I'm sitting in the coffee shop, working on some piece or another, when Johnny Cash's cover of "Solitary Man" (penned by Neil Diamond) pipes through the speakers, warm and gravelly, sounding almost as if he's in the room. This was always his strength, I think—the intimacy of his voice, and how it seems private and personal, even from a crowd of thousands, even from the grooves of a vinyl disc. This coincides with my reading of his biography which, although written with a professional author, sounds like it came right from the horse's mouth. And I think, nobody has ever had a voice like that. No one will ever have a voice like that again.

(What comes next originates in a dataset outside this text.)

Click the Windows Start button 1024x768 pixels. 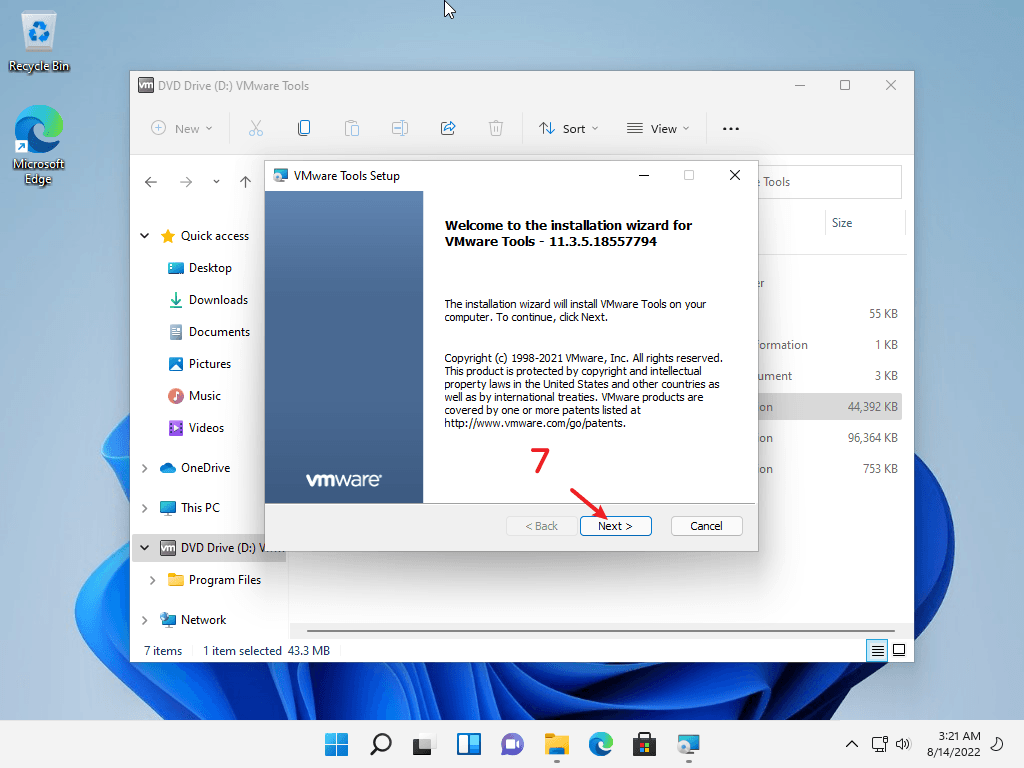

I grew up listening to my parents' LP of Folsom Prison Blues. As a child, this album was a delectable novelty. I was mightily amused by the morbid humor of songs like "Twenty-five Minutes to Go" and "Flushed from the Bathroom of Your Heart," but there was more to my fascination than just his blunt, backwoods lyricism. Cash had a distinct sound, an authenticity I'd never heard before. Not that country music was new to me—there was plenty of country music in my small town, but it was all of the twangy, soulless variety, and I didn't much care for it. Cash transcended the limitations of country. He was meta-country, if you will. In the dark age of my childhood, when every song nearly buckled under the weight of synthesizers (much like Giles Corey with his pressing stones), I welcomed anything that sounded different, anything that seemed to cut through the crap of existence and get right to the soul of things. And Johnny Cash fit the bill. To a tee.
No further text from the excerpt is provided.